Tras el incesante goteo de muertes por violencia machista no me resisto a pensar que las autoridades ni atinan con el foco del problema ni dedican el suficiente empeño para erradicar esta lacra social. Todo esfuerzo es poco, pero ¿por qué no lo intentamos comenzando por un diagnóstico de la realidad de nuestra sociedad? El fútbol tiene millones de seguidores en todo el mundo y en nuestro país ocupa diariamente gran parte de nuestras vidas. El odio y la agresividad que en ocasiones se genera con este deporte es un caldo de cultivo excelente para forjar una conducta violenta que se infiltra en los menores y no menores que asisten a los campos de fútbol de nuestro país. De otro espacio público seríamos expulsados de inmediato cuando surge esa expresión de frustación, violencia verbal y gestual, pero este tipo de comportamientos se repiten y confirman cada día en el campo, en el bar, en casa, en definitiva en el fútbol. Sin querer generalizar, pero sin quitarle un ápice de realidad al deporte rey, los hechos indican que existe un ambiente violento consentido y que se repite casi diariamente por millones de hombres, en su mayoría. Parte de ellos poseen una conducta violenta aprendida, con el agravante de que las generaciones más jóvenes se empapan a su lado.
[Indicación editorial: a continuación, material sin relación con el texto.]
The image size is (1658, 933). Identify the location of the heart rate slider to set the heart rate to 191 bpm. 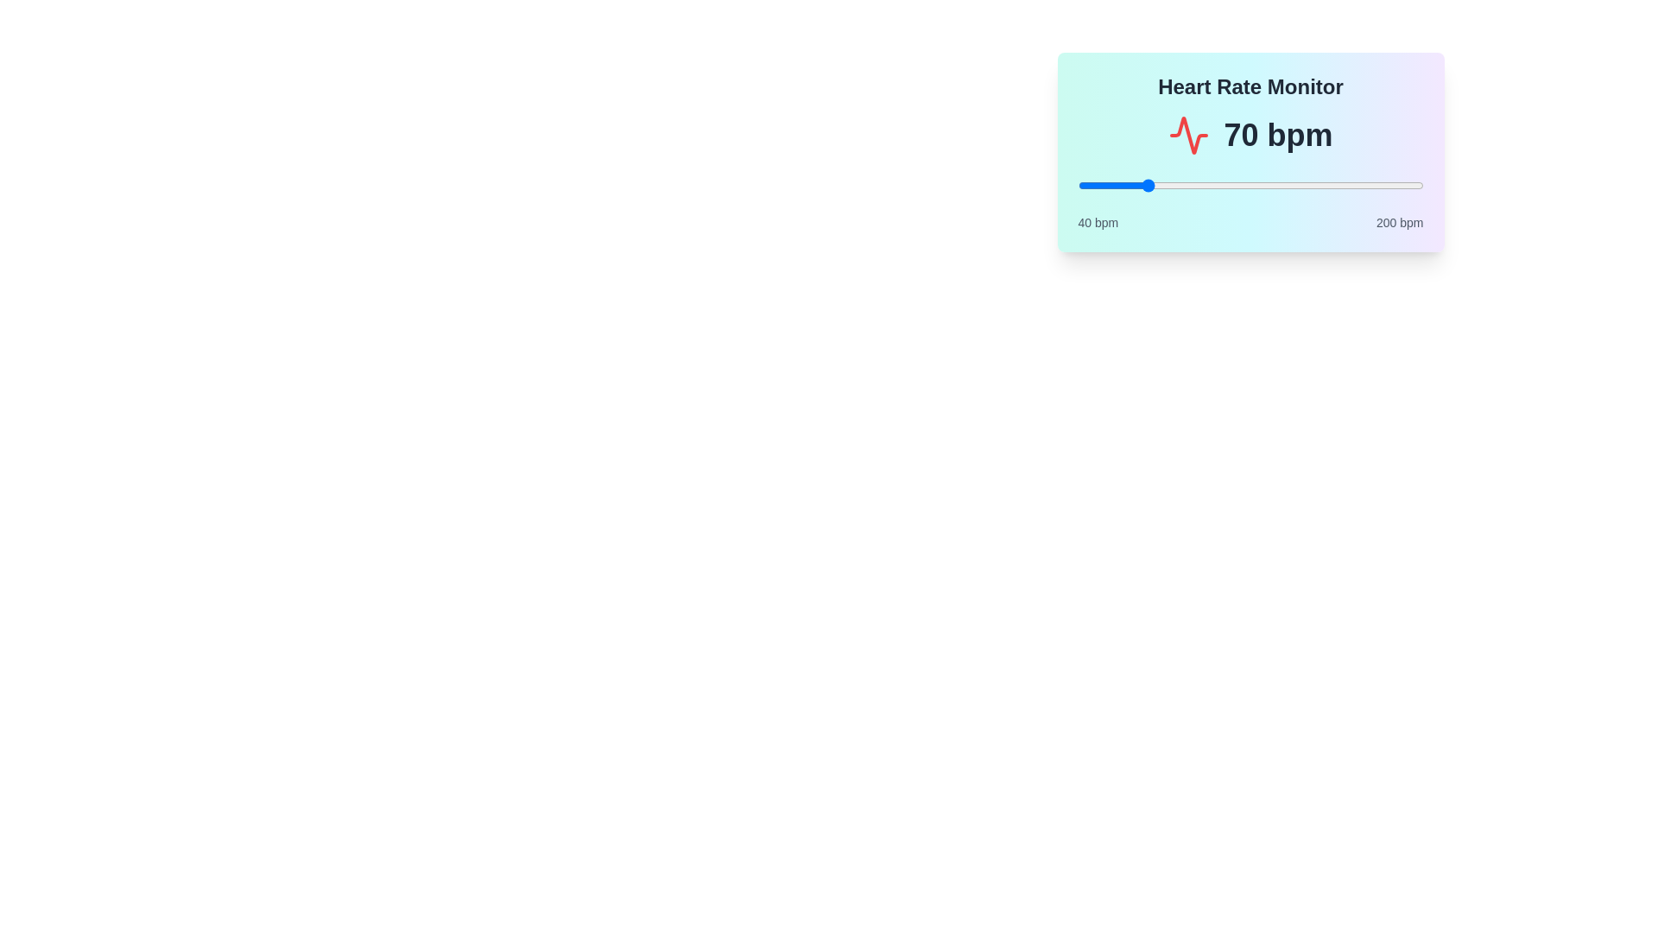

Nos echamos las manos a la cabeza con agresiones puntuales y sin embargo 'disfrutamos' cada día con la violencia masificada retransmitida en directo por televisión. Creo que los medios no debieran publicar las muertes por violencia machista, al igual que con los suicidios, pues estoy convencido de que les anima a cometer el delito. Aunque esto daría para otro debate, cabría tomar nota de otros deportes con conductas más nobles y que organismos responsables como la RFEF, el Gobierno, los clubes e incluso las asociaciones de padres invirtieran en educación por un deporte con respeto.